Anyways, thanks for all the comments and words everyone.
i don't think it has to mean the same thing but sure can. One of my exes said i was intense, not as an insult or anthing. I'm fairly happy that i don't do the whole one sided conversation thing too much
Wow! Your mom sounds really nice. You guys have great communication together.
So she meant that it's "draining" to try to understand what you are saying when you're talking too fast? Or something? That makes sense. It probably takes a little extra effort for her to understand what you're saying, just like it takes you effort to express yourself clearly. She obviously values what you're trying to communicate.
I just have to repeat that I love how you asked her about that--you guys have awesome communication.
I once made my own mother cry with my stark realism. I have a kind of contagious sadness: I suspect because I am never sad about personal problems, but rather all-encompassing things that affect everyone. I also tend to corrupt people, for example, I started some of my friends off on my own brand of dark, racist, sexist, satirical comedy. I just hope that in my last judgement I am not asked to answer about all of the nasty things I passively and unintentionally do to people.
I don't often want to talk to people, but when I do I prefer lengthly discussions that sometimes border on intense. Unfortunately, people often don't want to talk about in-depth serious stuff. Some people want to do feel-good small talk and that's just irritating.
It works both ways. People drain me and I drain them. This is probably because I am an introvert.
Yes I used to be quite the drainer as well but I've learned how to tone down my behavior significantly. There is a time and place for personal jabbering. Not to follow someone around in a store or cafeteria and ask them question after question, going on and on and on about super personal issues to the point of irritation. I find us aspies often fall into the hopeless pity me cycle where we get so emotionally messed up. We continue to mess it up even further by continuously draining everyone around us.
THIS.
We drain other people because of the repetitiveness, the same questions, the inability to deal with loudness/etc., intense discussions, and everything else.
We drain ourselves, too.
I would talk so fast my mouth couldn't process the words..or something.
Me too.
We tend to be obsessive about certain topics or interests.
We tend to lecture.
We've memorized so much about our interests that our minds move so fast our mouths can't keep up.
Someone talking fast is tiring to listen to.
Someone talking about the same interests for a long time is tiring.
Someone being overly intense about a topic is tiring.
Add to that other quirks, like our being tired after social conversations, etc., and it's rough on them and us.
I would talk so fast my mouth couldn't process the words..or something.
Me too.
We tend to be obsessive about certain topics or interests.
We tend to lecture.
We've memorized so much about our interests that our minds move so fast our mouths can't keep up.
Someone talking fast is tiring to listen to.
Someone talking about the same interests for a long time is tiring.
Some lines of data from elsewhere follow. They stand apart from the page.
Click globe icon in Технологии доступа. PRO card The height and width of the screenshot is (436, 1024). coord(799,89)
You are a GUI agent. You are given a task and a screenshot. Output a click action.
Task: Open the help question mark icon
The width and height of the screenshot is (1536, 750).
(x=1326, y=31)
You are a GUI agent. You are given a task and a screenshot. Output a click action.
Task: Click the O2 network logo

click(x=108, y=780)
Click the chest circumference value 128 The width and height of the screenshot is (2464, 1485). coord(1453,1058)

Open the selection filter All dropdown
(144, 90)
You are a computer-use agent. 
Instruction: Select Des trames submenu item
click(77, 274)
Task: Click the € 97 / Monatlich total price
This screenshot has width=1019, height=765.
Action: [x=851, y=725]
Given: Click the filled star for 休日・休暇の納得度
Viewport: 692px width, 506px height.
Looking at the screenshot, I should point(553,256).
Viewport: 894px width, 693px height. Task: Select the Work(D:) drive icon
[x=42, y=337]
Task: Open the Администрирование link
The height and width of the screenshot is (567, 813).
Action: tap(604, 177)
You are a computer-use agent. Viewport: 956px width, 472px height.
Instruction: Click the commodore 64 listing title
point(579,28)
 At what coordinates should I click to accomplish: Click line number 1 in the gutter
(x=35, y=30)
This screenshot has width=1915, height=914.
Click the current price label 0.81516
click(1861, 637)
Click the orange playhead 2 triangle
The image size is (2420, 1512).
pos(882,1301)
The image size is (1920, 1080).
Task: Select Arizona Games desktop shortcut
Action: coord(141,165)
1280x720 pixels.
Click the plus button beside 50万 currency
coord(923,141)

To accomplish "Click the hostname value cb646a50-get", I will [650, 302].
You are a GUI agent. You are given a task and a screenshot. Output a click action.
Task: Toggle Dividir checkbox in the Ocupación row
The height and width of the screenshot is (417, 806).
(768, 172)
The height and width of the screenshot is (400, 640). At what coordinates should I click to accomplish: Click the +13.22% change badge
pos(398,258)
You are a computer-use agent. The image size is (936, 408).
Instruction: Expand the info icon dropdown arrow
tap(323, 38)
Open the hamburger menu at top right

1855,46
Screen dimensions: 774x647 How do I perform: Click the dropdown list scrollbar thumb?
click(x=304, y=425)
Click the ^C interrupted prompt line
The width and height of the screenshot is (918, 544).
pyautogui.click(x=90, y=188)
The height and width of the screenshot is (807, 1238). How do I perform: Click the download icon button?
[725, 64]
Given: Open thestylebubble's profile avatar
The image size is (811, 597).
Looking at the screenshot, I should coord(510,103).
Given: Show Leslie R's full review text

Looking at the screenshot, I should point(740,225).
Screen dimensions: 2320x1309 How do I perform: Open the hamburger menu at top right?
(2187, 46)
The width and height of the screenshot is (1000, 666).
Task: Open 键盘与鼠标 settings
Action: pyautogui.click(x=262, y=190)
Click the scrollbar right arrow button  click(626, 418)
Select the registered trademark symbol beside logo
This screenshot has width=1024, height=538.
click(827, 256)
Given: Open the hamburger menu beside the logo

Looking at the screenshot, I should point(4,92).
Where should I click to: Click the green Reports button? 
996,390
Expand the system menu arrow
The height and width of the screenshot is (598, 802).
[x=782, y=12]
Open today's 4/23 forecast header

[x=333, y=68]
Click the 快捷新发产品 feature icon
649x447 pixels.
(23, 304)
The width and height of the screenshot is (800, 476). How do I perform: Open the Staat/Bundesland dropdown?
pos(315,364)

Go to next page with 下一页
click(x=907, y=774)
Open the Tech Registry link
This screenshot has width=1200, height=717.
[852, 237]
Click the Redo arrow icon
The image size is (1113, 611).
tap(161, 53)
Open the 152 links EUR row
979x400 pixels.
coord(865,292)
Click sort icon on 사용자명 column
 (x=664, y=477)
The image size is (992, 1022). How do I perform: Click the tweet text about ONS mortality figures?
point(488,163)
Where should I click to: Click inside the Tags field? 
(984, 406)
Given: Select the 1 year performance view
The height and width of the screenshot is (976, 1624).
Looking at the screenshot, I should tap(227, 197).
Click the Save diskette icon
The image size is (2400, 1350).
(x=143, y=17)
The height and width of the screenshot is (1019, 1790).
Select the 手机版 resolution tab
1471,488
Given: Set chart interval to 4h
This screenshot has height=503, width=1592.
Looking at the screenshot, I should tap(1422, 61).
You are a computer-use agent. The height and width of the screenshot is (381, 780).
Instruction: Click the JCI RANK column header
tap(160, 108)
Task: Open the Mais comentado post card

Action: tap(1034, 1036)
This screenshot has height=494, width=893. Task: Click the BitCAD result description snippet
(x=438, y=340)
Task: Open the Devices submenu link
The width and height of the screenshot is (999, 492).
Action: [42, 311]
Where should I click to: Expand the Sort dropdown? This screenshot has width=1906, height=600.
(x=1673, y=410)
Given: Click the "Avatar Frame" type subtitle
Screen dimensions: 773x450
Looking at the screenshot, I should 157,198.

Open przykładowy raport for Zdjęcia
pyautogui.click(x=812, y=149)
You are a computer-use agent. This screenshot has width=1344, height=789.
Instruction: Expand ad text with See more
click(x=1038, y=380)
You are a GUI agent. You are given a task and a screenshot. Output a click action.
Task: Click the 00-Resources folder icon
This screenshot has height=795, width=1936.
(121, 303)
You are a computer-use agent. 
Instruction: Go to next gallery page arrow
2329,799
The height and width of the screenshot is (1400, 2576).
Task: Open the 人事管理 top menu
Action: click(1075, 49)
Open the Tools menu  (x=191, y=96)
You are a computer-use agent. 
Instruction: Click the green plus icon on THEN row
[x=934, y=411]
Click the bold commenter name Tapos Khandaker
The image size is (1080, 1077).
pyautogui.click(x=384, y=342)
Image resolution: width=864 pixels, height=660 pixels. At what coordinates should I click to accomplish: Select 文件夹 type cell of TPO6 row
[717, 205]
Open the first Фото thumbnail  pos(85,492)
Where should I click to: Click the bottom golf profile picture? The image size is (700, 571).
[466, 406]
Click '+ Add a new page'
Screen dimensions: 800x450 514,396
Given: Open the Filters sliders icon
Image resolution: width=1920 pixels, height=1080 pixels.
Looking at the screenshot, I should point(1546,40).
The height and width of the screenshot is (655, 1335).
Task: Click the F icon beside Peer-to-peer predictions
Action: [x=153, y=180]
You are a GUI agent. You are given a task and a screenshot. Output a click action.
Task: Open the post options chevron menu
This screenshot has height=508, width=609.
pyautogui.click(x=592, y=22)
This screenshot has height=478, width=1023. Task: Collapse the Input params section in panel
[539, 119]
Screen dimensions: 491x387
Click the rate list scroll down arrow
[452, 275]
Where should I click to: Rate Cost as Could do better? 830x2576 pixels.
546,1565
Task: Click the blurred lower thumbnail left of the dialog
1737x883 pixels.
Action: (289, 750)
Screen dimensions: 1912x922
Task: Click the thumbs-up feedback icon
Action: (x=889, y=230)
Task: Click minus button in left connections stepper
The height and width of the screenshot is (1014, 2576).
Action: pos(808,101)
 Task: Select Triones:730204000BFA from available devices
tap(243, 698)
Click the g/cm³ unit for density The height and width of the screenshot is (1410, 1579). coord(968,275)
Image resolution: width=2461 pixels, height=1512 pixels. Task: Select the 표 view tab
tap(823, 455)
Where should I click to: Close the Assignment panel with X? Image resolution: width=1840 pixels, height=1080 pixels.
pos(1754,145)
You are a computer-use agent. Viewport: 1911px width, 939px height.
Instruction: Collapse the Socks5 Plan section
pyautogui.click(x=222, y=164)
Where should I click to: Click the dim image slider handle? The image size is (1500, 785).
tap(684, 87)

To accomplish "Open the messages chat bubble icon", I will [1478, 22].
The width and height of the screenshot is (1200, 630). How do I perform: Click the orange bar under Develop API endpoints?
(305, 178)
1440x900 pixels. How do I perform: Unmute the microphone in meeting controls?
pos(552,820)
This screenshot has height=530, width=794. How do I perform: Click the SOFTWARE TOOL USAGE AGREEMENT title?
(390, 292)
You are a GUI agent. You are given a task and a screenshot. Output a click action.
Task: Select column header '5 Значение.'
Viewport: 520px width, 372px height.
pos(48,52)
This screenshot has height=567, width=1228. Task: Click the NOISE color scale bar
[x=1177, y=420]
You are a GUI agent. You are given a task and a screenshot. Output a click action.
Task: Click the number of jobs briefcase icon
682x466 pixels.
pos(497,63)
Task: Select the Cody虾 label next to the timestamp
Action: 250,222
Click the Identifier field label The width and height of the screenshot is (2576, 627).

Someone being overly intense about a topic is tiring.
Add to that other quirks, like our being tired after social conversations, etc., and it's rough on them and us.
Exactly. This is 100% how I feel. Its one of those things I'd rather just learn to deal with and accept, its part of me but it does get lonely sometimes but feels really good when someone does reciprocate or relate, those rare situations. I don't blame people for feeling drained by it though.